[Screenshot and document pointing data]
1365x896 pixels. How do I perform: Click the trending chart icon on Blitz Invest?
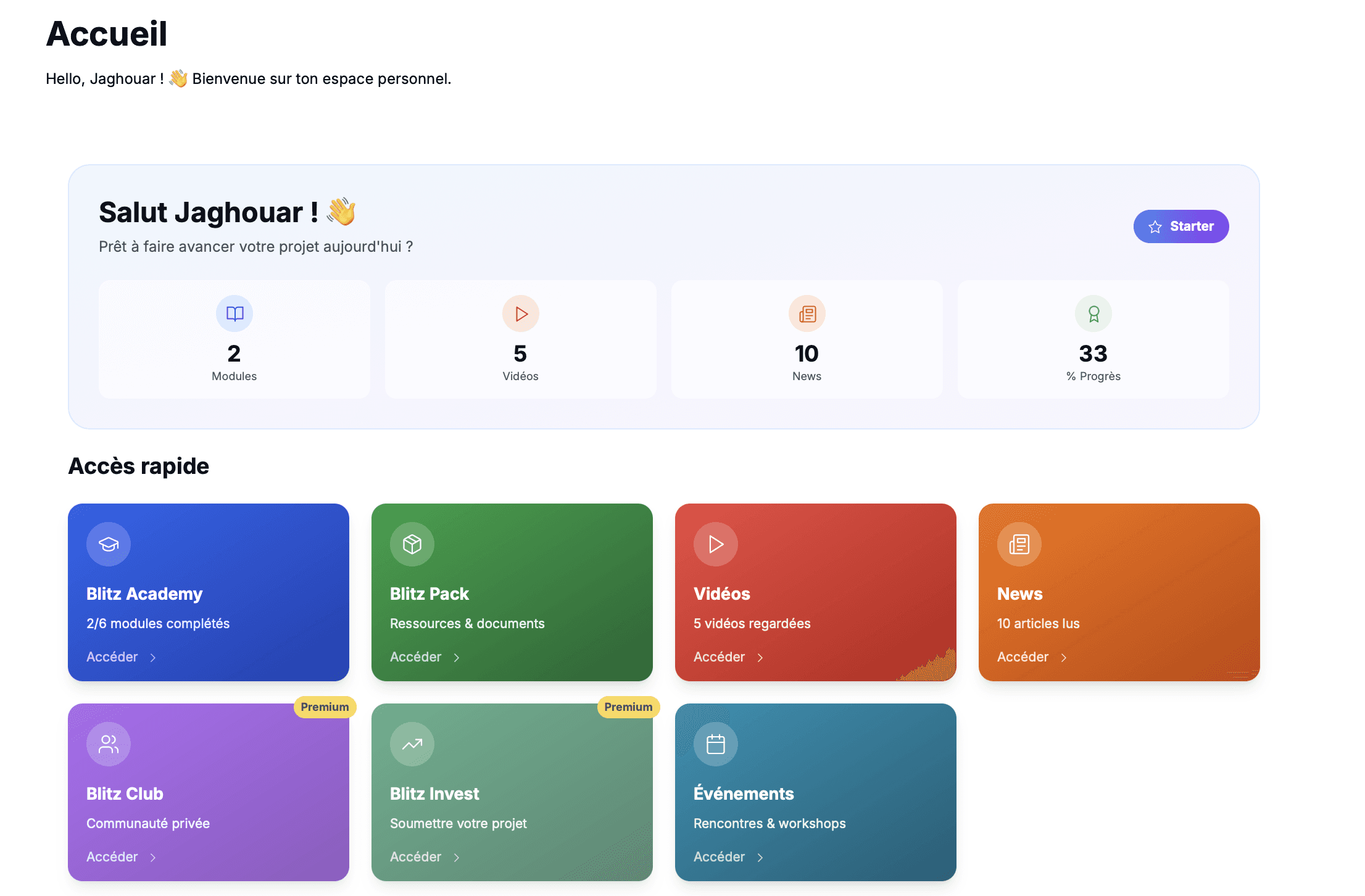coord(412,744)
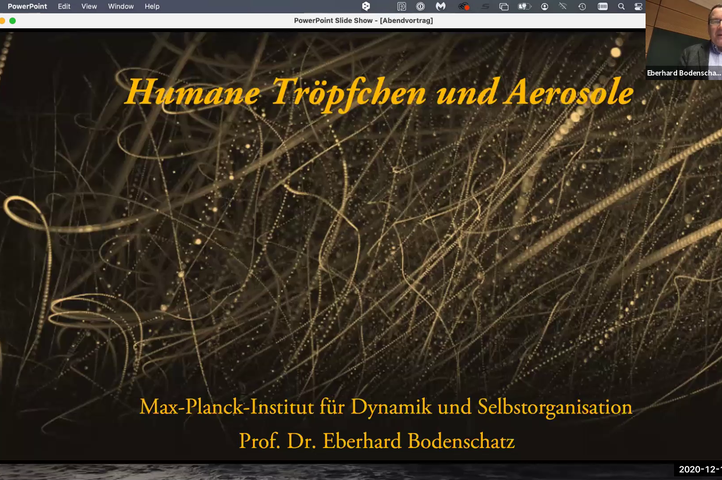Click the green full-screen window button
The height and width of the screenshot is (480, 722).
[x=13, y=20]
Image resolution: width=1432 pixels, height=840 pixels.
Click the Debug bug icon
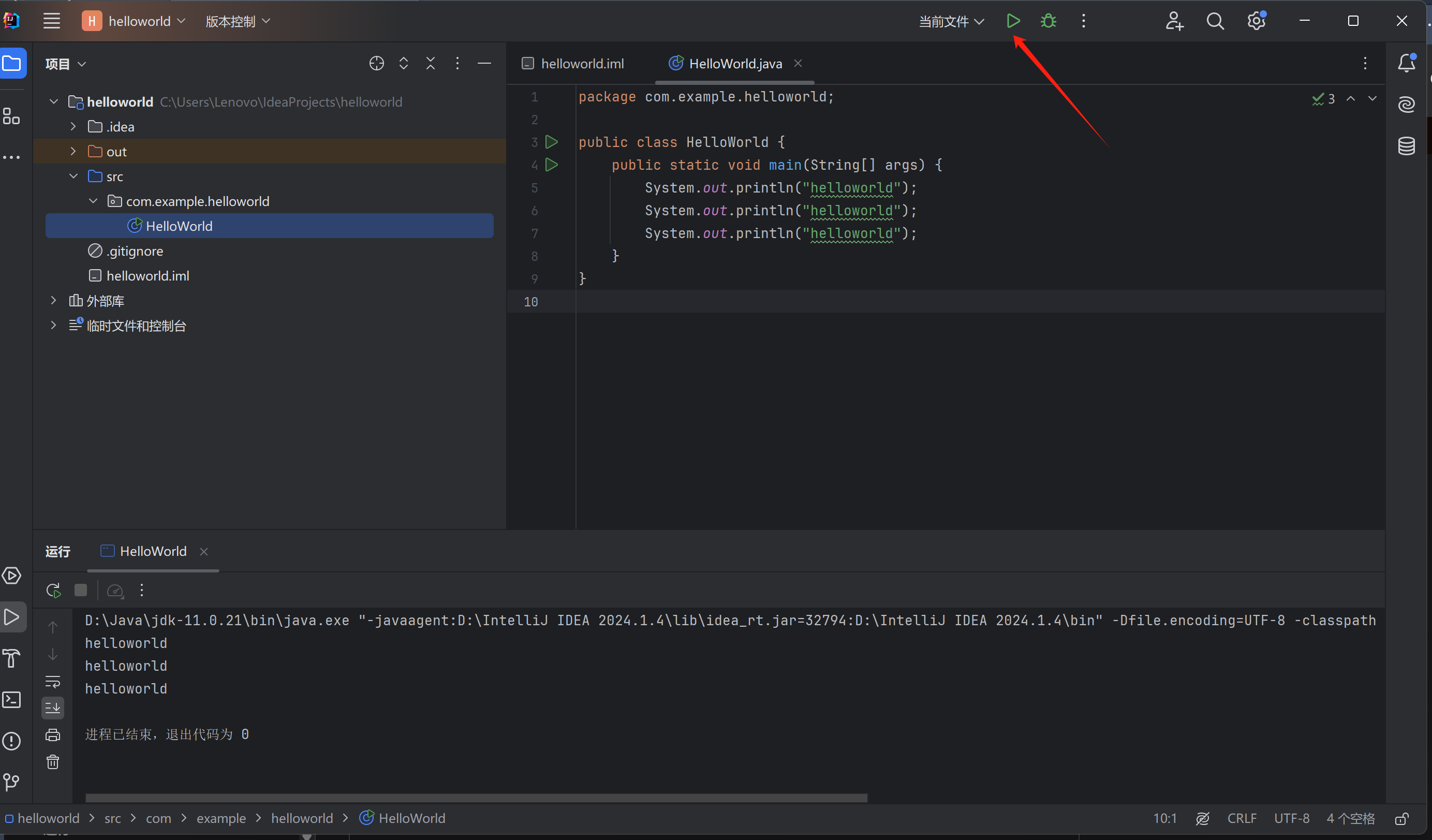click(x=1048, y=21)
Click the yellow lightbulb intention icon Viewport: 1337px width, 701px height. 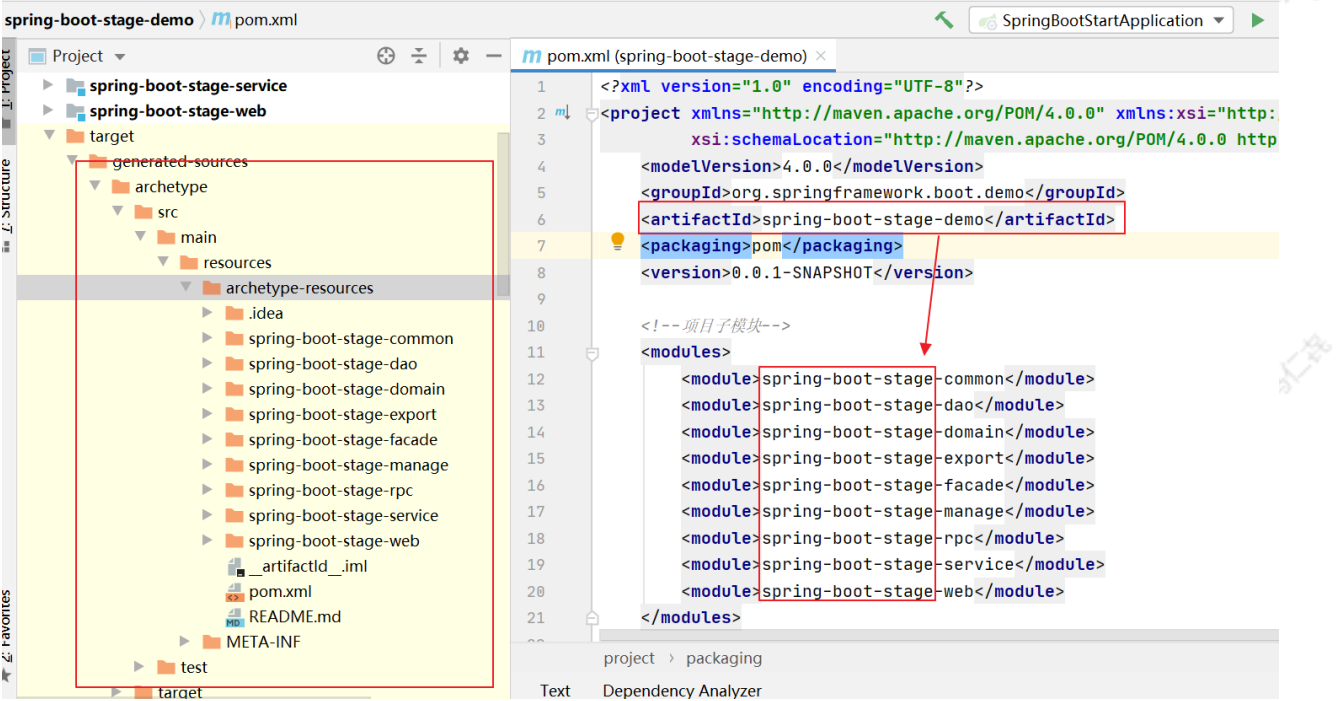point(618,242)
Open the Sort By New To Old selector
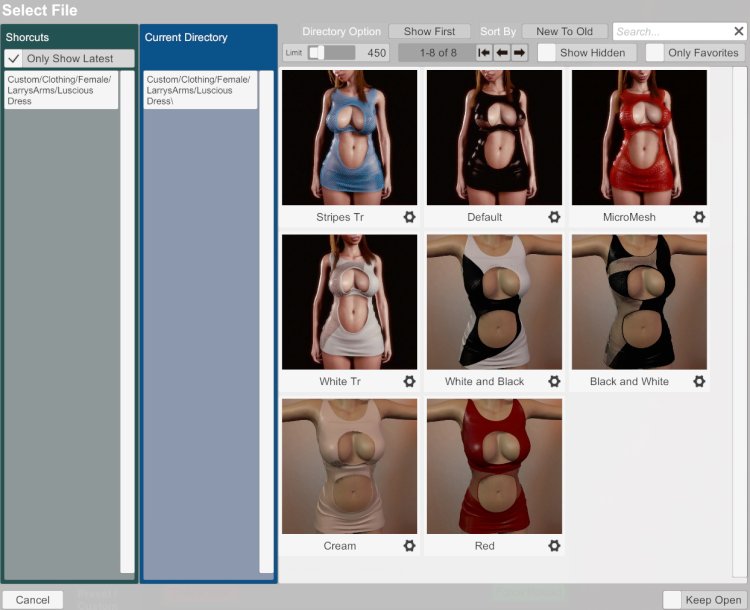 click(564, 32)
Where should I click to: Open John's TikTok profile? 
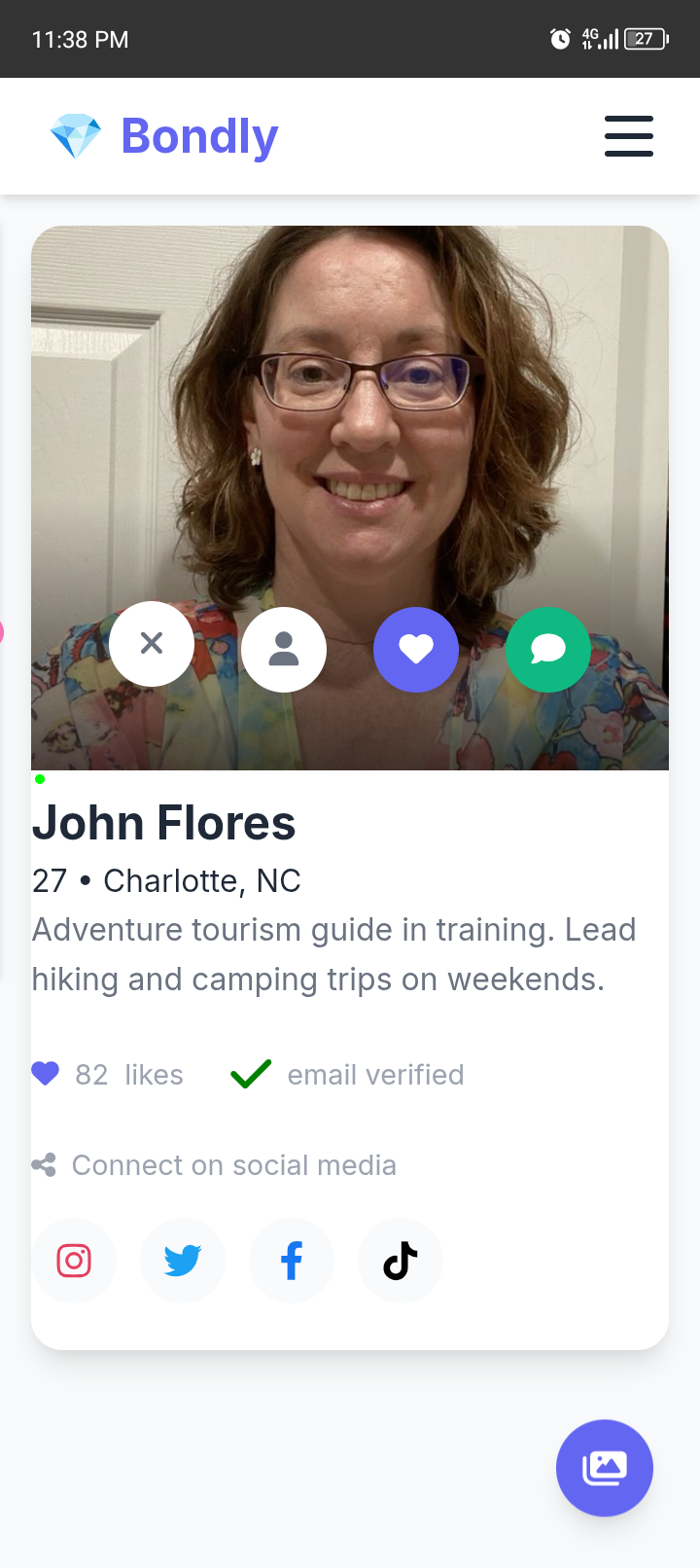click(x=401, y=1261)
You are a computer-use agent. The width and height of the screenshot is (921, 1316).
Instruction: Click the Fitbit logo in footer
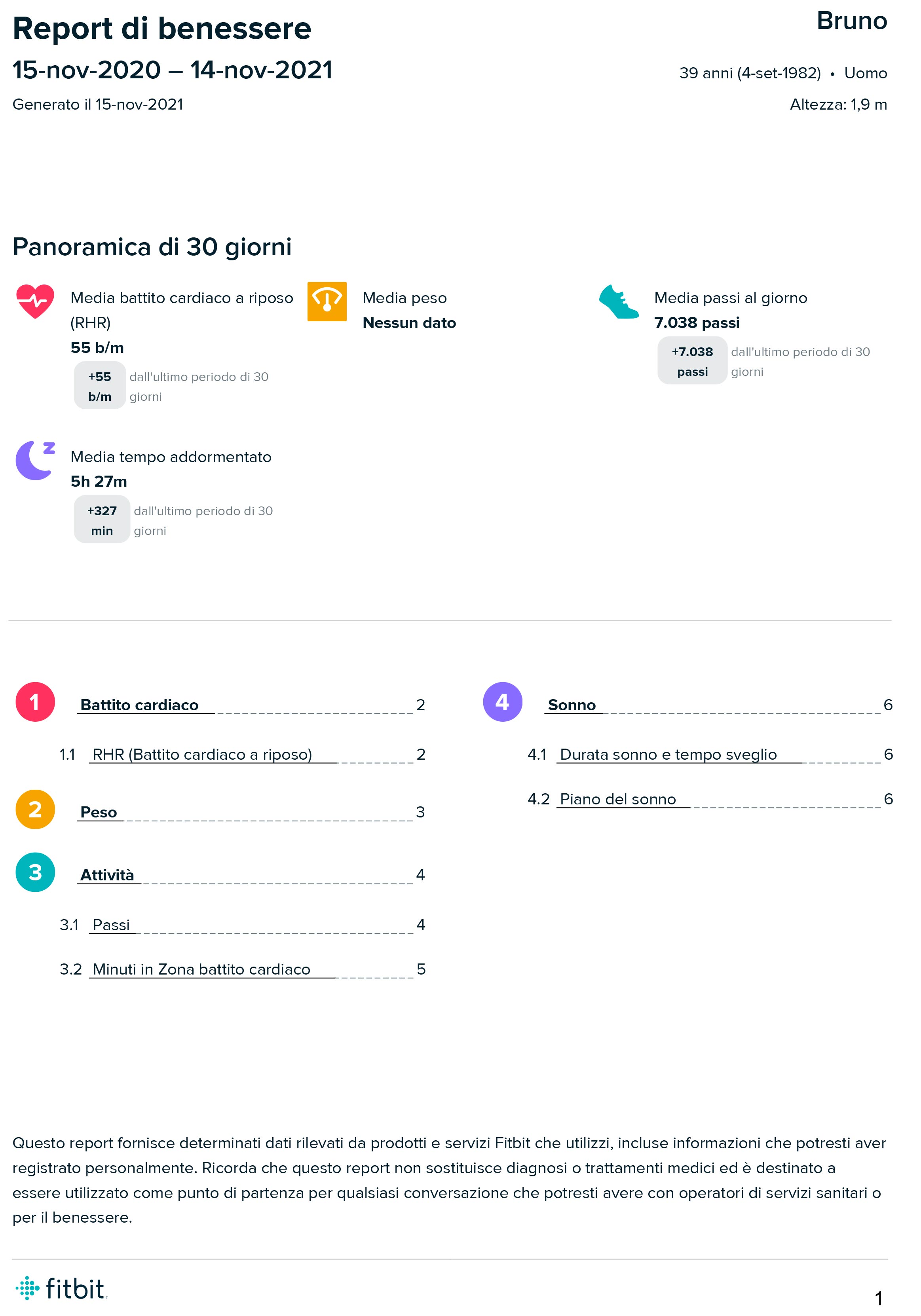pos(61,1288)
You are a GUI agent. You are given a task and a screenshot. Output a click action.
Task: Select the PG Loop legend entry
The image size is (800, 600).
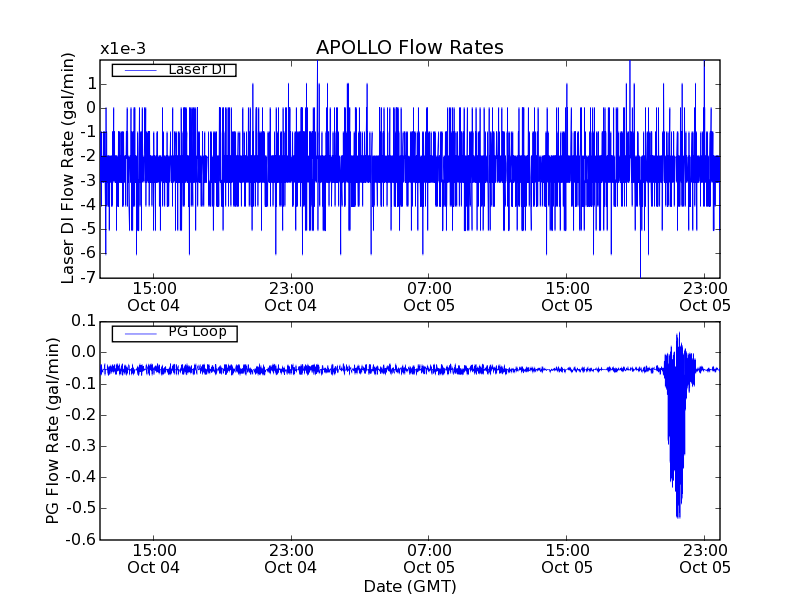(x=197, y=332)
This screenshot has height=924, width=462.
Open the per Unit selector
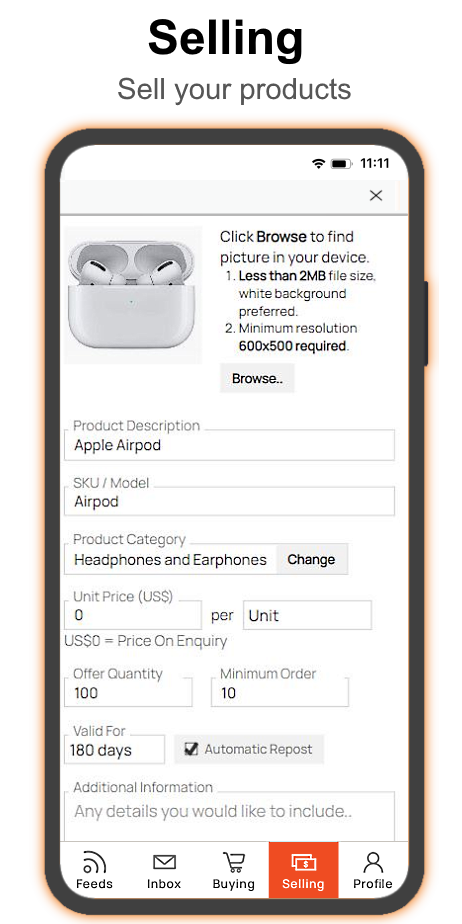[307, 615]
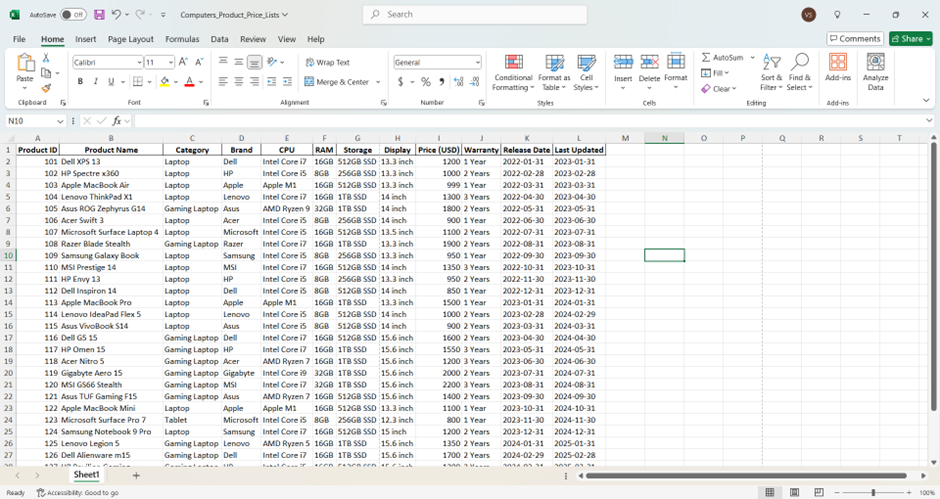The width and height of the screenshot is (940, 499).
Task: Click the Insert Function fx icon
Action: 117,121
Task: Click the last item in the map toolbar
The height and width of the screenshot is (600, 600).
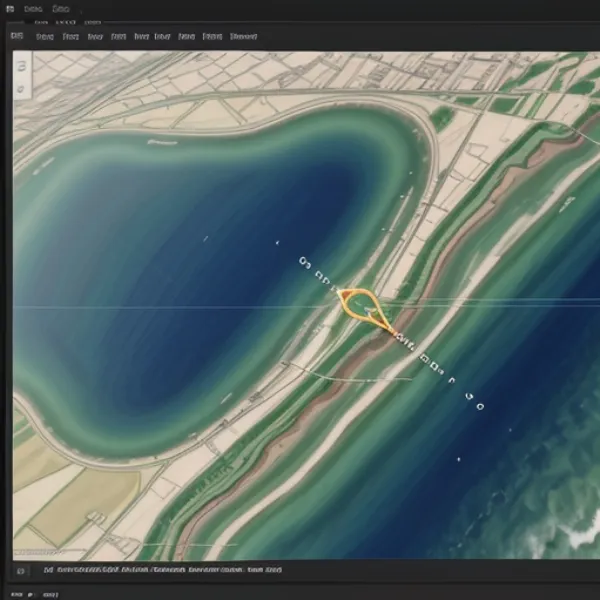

_Written instruction_.
Express the lines of the entries as a JSON list of strings, one string per line and blank lines omitted, starting at the line containing "This screenshot has height=924, width=462." and ending at the end of the entries. Leave the pictures out.

_Answer to this exercise_.
[
  "This screenshot has height=924, width=462.",
  "Open the per Unit selector",
  "[307, 615]",
  "The width and height of the screenshot is (940, 499).",
  "Task: Click the Insert Function fx icon",
  "Action: 117,121",
  "Task: Click the last item in the map toolbar",
  "The height and width of the screenshot is (600, 600)."
]